¿Broma o acoso?

Amigos adolescentes

¿Alguna vez has bromeado con tus amigos y no salió como esperabas? ¿Cómo te sentiste? ¿Cómo se sintieron las personas afectadas por la broma? ¿Aclaraste algún malentendido?

Tus hijos adolescentes están en una etapa en la que tienen la oportunidad de conectar con sus compañeros y desarrollar una amistad. Recuerda que ellos pasan entre 6 y 8 horas al día en el colegio conviviendo con ellos, por eso es necesario que aprendan a establecer una relación positiva, empática y respetuosa con sus amigos.

Los padres juegan un papel importante en el desarrollo de las habilidades sociales de sus hijos. Es imposible pasar con ellos las 24 horas del día; pero podemos observar su comportamiento, escuchar la forma en la que se expresan y prestar atención a lo que cuentan de sus amigos. Esos son algunos puntos para tener una idea de cómo son sus amistades. Además, ellos aprenden de su entorno, por lo que seguramente replicarán las conductas que ven o las palabras que escuchan.

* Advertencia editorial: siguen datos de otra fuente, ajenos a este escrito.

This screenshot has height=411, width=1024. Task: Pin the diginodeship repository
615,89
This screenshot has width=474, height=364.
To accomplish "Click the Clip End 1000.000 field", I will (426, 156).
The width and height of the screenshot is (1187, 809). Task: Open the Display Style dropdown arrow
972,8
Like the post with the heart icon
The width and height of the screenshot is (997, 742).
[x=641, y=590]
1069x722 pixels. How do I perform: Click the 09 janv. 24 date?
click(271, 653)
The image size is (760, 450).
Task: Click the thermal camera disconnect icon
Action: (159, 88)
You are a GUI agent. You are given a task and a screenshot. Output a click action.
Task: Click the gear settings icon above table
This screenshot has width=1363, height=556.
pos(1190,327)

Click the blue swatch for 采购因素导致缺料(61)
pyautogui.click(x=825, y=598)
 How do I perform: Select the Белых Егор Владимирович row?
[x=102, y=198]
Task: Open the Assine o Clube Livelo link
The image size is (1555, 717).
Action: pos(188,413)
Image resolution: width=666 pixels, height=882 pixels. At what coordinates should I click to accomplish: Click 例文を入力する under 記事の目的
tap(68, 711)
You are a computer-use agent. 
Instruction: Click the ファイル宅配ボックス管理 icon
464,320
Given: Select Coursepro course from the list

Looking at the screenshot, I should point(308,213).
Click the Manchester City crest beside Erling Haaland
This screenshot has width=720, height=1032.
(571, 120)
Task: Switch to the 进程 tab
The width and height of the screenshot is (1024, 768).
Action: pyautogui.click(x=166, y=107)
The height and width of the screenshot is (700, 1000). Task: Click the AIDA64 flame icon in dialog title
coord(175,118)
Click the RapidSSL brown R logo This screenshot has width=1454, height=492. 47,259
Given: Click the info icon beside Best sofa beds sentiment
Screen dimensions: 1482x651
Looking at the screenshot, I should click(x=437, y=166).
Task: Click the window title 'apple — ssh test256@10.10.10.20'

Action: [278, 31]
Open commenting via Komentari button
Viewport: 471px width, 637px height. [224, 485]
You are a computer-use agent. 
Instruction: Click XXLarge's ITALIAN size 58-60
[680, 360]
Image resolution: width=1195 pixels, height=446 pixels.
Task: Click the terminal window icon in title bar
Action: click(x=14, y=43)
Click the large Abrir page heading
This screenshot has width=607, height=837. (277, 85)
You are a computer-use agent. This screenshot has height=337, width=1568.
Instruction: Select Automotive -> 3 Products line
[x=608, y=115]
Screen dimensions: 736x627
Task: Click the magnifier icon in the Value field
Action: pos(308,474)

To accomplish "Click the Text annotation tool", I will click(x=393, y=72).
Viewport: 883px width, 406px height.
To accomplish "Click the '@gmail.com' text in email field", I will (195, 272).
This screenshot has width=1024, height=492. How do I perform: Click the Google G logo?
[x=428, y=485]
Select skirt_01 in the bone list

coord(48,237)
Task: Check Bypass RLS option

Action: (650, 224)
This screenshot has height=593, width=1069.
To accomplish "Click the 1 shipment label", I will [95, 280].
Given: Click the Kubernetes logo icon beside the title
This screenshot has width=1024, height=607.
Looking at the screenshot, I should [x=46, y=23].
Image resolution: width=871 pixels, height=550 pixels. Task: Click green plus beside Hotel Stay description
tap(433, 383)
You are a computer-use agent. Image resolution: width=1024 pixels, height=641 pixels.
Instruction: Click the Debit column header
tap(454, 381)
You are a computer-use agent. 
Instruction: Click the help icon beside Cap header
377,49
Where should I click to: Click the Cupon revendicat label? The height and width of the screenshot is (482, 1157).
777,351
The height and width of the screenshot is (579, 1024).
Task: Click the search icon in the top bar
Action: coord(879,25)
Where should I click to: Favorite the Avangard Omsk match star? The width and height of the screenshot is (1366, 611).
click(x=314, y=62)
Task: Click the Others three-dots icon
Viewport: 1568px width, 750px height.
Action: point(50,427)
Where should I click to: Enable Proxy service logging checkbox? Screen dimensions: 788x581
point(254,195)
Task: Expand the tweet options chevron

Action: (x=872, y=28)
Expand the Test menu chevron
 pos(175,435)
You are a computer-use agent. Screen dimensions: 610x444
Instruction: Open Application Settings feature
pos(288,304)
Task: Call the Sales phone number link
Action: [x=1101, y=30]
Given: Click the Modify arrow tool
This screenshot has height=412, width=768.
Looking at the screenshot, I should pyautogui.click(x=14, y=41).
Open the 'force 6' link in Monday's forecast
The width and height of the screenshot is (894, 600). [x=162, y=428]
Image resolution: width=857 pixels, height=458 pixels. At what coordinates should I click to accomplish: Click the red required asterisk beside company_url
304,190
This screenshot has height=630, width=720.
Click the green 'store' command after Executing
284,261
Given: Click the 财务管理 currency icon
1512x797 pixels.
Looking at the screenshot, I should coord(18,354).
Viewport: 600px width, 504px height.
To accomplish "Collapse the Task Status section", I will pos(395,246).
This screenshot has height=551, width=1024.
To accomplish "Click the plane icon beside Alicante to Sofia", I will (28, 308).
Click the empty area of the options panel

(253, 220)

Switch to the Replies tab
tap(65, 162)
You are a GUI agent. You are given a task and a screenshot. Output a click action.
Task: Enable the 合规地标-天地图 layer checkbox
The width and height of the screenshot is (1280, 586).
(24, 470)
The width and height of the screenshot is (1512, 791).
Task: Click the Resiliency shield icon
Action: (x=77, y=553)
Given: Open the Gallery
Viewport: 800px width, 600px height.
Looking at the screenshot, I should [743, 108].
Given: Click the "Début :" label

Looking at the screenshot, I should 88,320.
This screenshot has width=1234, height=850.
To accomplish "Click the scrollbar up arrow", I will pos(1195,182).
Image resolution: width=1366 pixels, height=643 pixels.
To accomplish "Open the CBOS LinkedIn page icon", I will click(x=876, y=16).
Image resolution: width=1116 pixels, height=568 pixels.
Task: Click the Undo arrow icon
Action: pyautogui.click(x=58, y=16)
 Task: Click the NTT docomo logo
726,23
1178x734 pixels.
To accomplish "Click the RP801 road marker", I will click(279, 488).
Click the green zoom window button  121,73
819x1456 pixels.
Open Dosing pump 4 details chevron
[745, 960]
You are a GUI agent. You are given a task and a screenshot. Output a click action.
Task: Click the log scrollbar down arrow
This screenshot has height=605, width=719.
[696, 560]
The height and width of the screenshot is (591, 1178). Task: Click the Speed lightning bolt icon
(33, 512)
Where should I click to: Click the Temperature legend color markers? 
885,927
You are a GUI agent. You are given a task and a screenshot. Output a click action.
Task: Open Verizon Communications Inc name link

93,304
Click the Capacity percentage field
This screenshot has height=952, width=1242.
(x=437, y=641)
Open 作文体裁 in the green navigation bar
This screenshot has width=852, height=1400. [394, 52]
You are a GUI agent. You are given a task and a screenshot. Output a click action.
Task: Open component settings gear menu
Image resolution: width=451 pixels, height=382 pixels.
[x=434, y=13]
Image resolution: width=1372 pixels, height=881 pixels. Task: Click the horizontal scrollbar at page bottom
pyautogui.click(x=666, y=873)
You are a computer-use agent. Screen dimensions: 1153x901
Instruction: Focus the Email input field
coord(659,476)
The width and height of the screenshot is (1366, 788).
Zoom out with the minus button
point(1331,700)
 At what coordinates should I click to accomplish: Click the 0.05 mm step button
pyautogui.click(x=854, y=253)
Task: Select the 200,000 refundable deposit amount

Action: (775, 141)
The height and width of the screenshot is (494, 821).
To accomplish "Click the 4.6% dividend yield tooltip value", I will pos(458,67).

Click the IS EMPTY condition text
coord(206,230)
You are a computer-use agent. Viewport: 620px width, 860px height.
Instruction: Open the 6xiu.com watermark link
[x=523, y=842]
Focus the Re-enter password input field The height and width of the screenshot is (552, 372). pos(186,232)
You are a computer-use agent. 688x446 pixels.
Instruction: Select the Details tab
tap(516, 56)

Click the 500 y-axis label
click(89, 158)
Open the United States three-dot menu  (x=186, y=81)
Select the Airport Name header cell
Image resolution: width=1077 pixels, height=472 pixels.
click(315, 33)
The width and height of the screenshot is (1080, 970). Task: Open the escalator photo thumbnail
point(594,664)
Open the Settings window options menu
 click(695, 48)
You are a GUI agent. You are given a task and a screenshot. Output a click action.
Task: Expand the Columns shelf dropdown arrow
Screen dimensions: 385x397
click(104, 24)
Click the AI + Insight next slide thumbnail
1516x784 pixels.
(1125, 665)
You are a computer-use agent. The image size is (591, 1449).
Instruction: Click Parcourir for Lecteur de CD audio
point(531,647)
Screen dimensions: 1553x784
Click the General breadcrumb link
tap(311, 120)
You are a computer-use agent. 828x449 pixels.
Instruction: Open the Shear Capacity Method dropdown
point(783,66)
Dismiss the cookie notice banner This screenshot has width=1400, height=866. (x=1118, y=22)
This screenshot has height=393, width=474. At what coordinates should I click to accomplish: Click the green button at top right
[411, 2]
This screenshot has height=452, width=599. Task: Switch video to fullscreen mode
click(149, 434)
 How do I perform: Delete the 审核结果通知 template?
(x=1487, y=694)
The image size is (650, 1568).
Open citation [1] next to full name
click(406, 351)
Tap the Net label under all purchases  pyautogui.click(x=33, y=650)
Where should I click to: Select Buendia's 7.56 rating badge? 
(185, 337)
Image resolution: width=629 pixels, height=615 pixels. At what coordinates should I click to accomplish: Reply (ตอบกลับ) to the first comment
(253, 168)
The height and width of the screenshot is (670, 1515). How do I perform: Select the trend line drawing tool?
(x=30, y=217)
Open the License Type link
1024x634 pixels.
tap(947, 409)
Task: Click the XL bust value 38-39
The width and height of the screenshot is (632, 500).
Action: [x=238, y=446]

Cuando tus hijos están en el colegio se enfrentan al reto de decidir correctamente. Mateo 19:19 dice: “[…] Amarás a tu prójimo como a ti mismo”. Por lo tanto, ellos pueden utilizar sus palabras y sus acciones para bendecir a otros, o utilizarlas para hacer bromas que lastimen a sus amigos, tanto emocional como físicamente.

En casa se debe reforzar la enseñanza de que cada acción tiene una consecuencia, tanto para ellos como para los otros; en especial cuando no se respeta su integridad. De la misma manera en que ellos tienen el derecho de establecer límites en su relación con otros, también tienen la tarea de respetar los límites de los demás. Lo que para tu hijo puede parecer una broma para alguien más puede ser ofensivo. Por ejemplo, llamar a alguien con un apodo, tomar las cosas de otros sin permiso, hablar de los demás a escondidas o jugar bruscamente.

Si te estás preguntando qué puedes hacer para ayudar a tu hijo a relacionarse de forma positiva con sus amigos. Primero, enséñale a vivir conforme a la Palabra de Dios. Salmos 119:9 (NVI) dice: “¿Cómo puede el joven llevar una vida íntegra? Viviendo conforme a tu palabra”. La mejor forma que tienes para hacerlo es a través del ejemplo. En casa practica el respeto, y explícales la importancia de reconocer los errores y pedir disculpas. Segundo, invítalos a que busquen el bienestar de los demás enseñándoles a ser empáticos. Motívalos a ser un reflejo del amor de Dios, incluso, sin mencionarlo.

No permitas que nadie te desprecie por ser joven. Al contrario, trata de ser un ejemplo para los demás cristianos.